Collected data
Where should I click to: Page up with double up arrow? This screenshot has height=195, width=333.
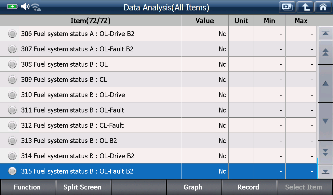click(x=325, y=52)
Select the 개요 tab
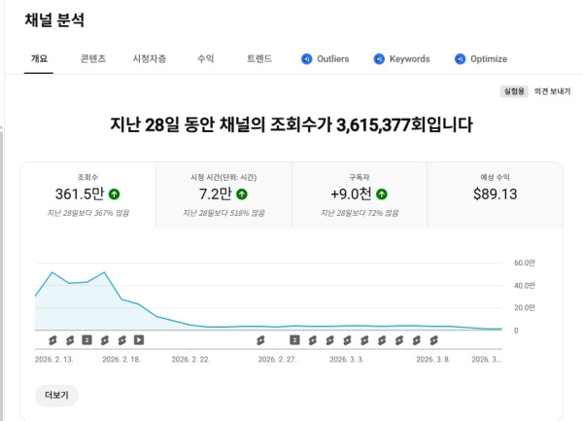This screenshot has width=583, height=421. point(39,59)
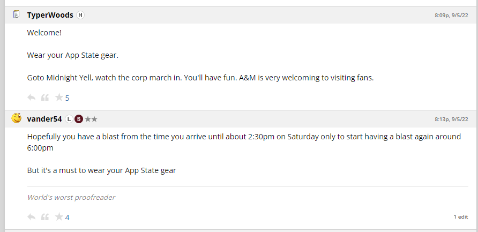Reply to TyperWoods' post

(x=32, y=98)
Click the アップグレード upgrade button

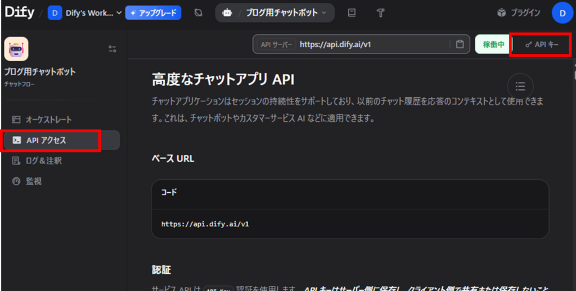[153, 12]
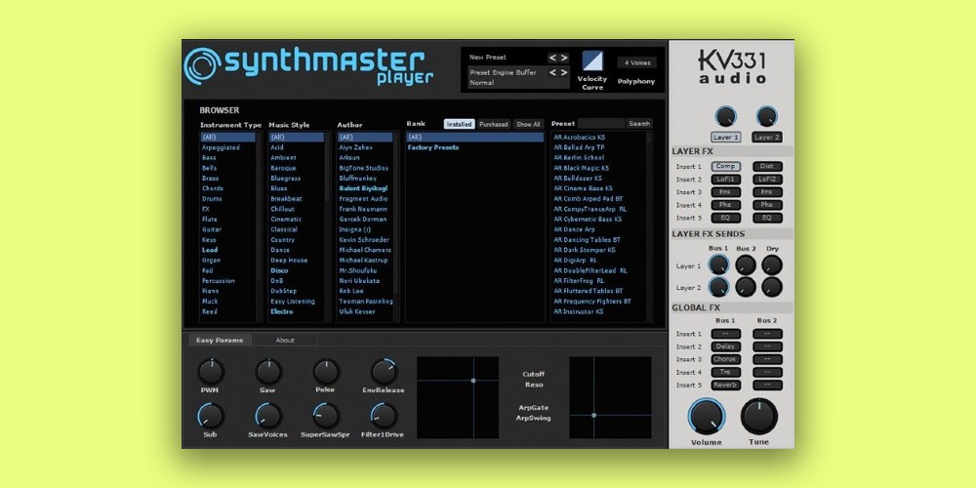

* **THE TASK**
Reproduce the data above in full, exactly as it is, with the pictures left out.

* **SOLUTION**
Where should I click to: Page up with double up arrow? This screenshot has height=195, width=333.
click(x=325, y=52)
Select the 개요 tab
This screenshot has width=583, height=421. point(39,59)
Reply to TyperWoods' post

(x=32, y=98)
Click the アップグレード upgrade button

[153, 12]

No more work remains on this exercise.